The problem is these brokers, and there were some established big boys paying in this game, didn't friggin' care if they could pay or not. I am thinking about a temp job I had for over 9 months for a title company. The title company was tied to a big financial institution. I didn't do title searches, I just entered info in the computer. And while doing that I 'noticed' something really whacky. Not only on new mortgages but on refis, people were getting loans for HUGE (to me) amounts of money. And they were getting those whacked balloon payment loans or the ones that required a huge payment at the end of the loan. And the few I knew didn't have jobs that paid that well. I mean, these people were local. I knew a few. That's the only reason I was confused as to how they were getting all that money and how they were gonna pay it back.

And some were immigrants.
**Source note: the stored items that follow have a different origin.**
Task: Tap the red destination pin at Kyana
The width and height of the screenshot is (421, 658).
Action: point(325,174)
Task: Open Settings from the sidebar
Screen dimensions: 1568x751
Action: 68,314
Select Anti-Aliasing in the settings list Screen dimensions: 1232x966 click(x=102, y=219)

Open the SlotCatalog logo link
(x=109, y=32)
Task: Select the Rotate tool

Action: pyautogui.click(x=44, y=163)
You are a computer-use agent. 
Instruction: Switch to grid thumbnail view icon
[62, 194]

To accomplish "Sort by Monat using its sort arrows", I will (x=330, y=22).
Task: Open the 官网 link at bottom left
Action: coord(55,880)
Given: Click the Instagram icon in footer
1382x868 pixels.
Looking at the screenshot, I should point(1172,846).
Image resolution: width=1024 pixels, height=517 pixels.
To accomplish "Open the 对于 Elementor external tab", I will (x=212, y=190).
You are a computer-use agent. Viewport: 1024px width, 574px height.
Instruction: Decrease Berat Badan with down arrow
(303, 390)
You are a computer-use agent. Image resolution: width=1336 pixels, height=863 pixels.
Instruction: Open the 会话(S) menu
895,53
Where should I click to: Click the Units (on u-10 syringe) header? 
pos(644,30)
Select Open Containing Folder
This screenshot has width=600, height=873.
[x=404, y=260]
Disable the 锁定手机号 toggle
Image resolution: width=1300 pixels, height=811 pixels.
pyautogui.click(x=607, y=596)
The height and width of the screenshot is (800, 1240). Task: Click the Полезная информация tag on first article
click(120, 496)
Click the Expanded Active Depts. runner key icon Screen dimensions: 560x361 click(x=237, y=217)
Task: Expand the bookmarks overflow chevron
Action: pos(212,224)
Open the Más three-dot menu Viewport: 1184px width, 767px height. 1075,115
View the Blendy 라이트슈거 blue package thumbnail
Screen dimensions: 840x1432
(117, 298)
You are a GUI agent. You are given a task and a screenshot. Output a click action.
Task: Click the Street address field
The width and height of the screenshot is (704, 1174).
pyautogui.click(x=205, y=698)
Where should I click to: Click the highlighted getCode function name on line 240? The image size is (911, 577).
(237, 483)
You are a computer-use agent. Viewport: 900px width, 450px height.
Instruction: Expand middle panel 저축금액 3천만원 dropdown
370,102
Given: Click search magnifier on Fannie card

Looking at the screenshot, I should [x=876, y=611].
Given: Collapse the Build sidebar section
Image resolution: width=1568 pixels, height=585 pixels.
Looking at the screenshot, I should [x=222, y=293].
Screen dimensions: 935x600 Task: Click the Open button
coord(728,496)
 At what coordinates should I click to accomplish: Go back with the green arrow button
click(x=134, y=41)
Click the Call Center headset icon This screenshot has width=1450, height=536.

The couple I knew of were legal immigrants who had jobs weren't of the type where they could pay off a low six-figure loan (anymore than I could). It seemed like they were being taken advantage of big time. And then there were the scams like the ranch house down the street next to Fred the mailman. About four families went in and bought it (and most of them all still live there). Here, that's not legal to have that many people sharing a single family dwelling.

I know that greed caused a lot of people to take out loans they couldn't afford. But these mortgage brokers knew it too. And they encouraged it.

What I resent about all this is my house increased in value by 30-some thousand dollars in just one year tax-wise. And I know damn good and well the bastids in this county are never going to re-evaluate it back down again now that the bubble has burst.